What is required:
Leave the pictures out and reproduce, exactly, the lines from the one with "Given: Toggle the" through the end of the entries below.

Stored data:
::::::::::

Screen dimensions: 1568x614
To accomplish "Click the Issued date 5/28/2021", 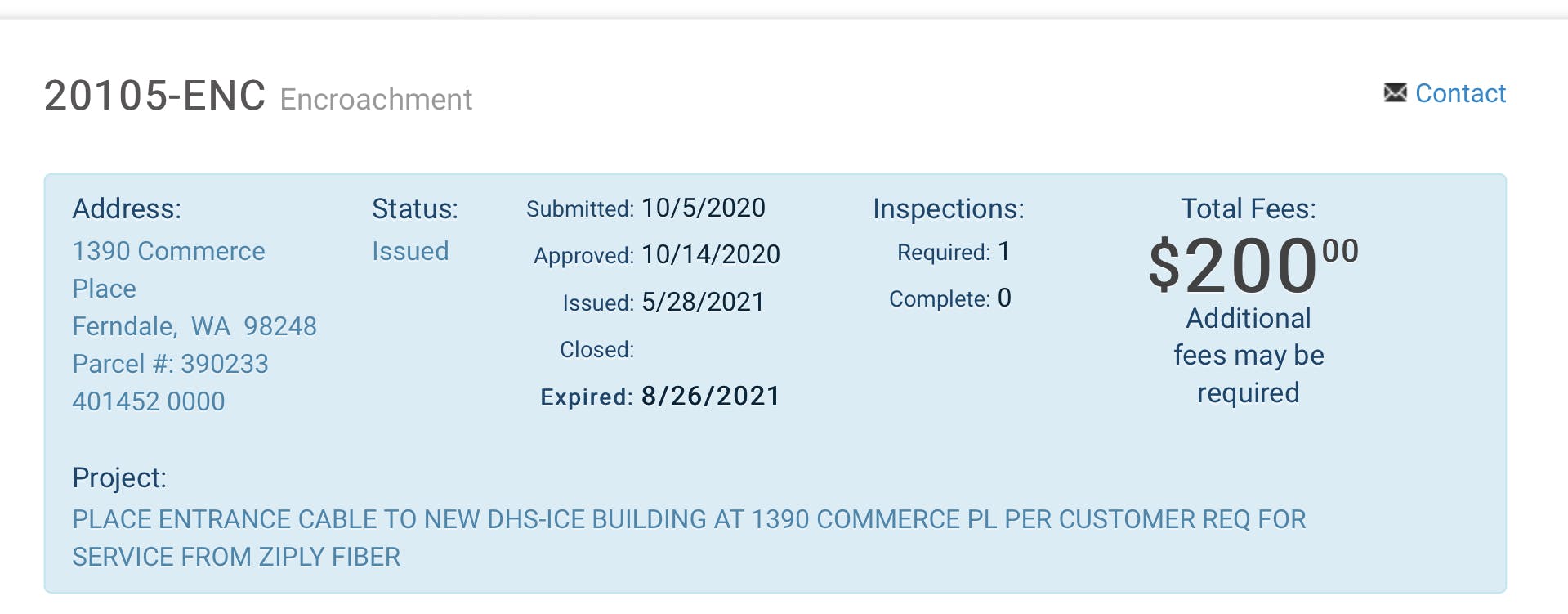I will coord(703,302).
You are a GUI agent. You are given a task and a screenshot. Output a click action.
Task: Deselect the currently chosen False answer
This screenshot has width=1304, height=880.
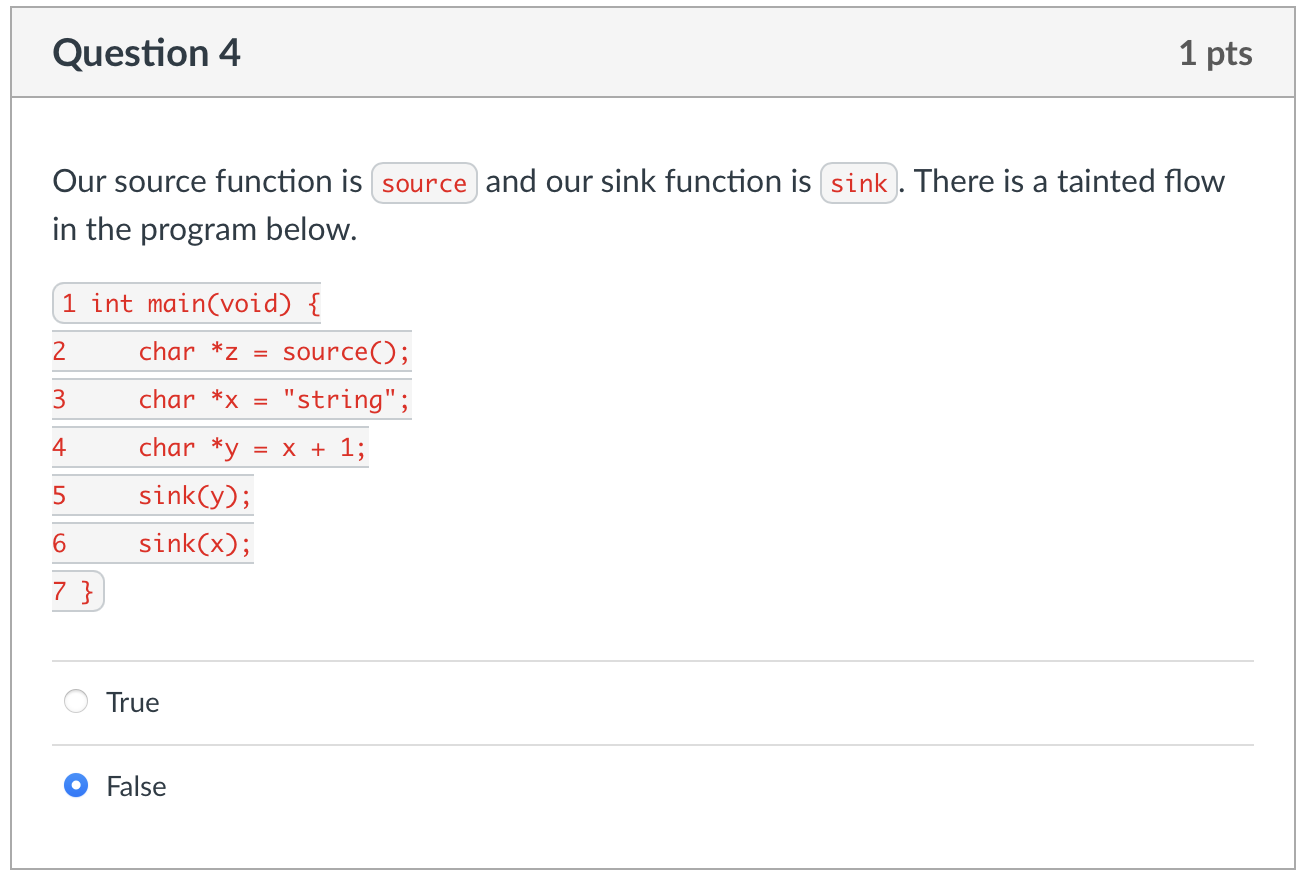tap(76, 786)
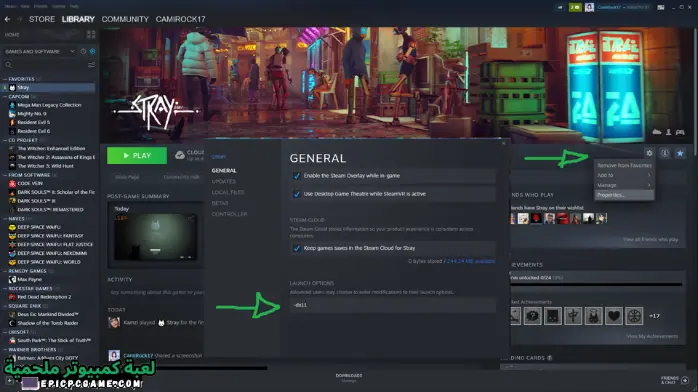Image resolution: width=698 pixels, height=392 pixels.
Task: Click the launch options text field
Action: [x=393, y=305]
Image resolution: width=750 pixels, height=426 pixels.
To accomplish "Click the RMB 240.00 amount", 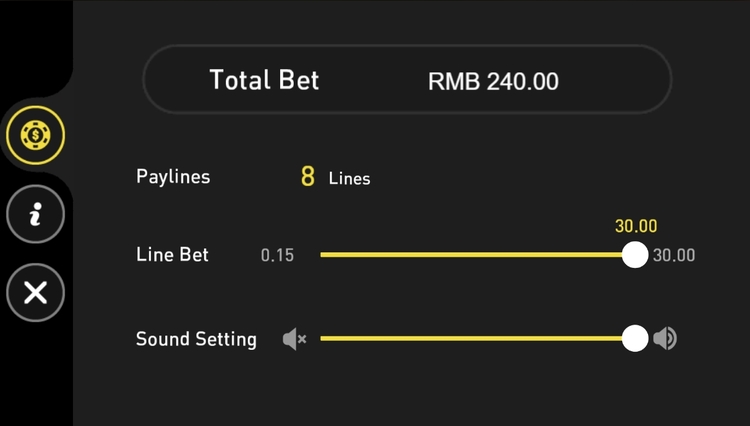I will pos(493,81).
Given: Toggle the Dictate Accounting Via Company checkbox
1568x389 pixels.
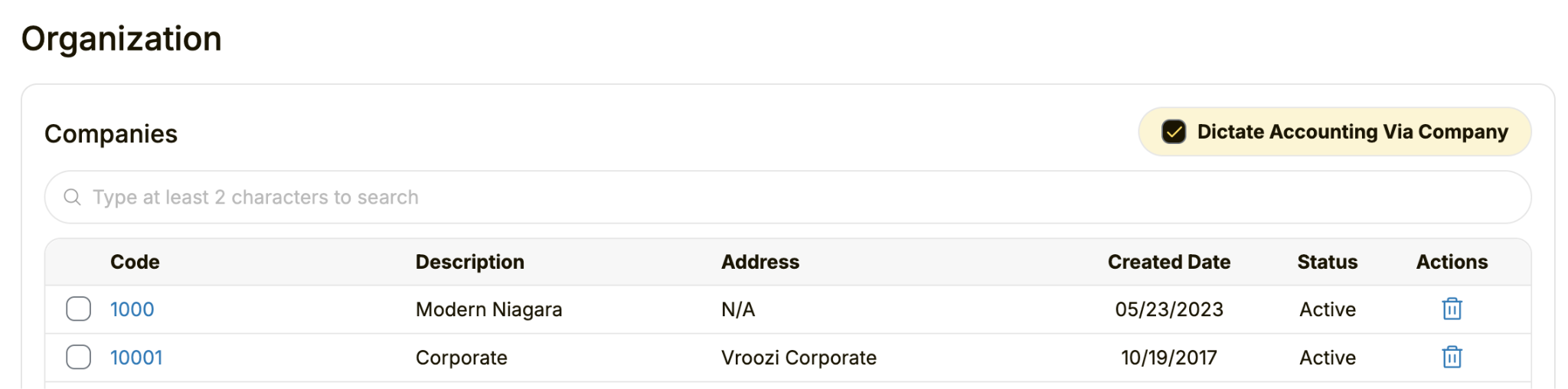Looking at the screenshot, I should [x=1173, y=132].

::::::::::

Exercise answer:
Given: Toggle the Dictate Accounting Via Company checkbox
1568x389 pixels.
Looking at the screenshot, I should [x=1173, y=132].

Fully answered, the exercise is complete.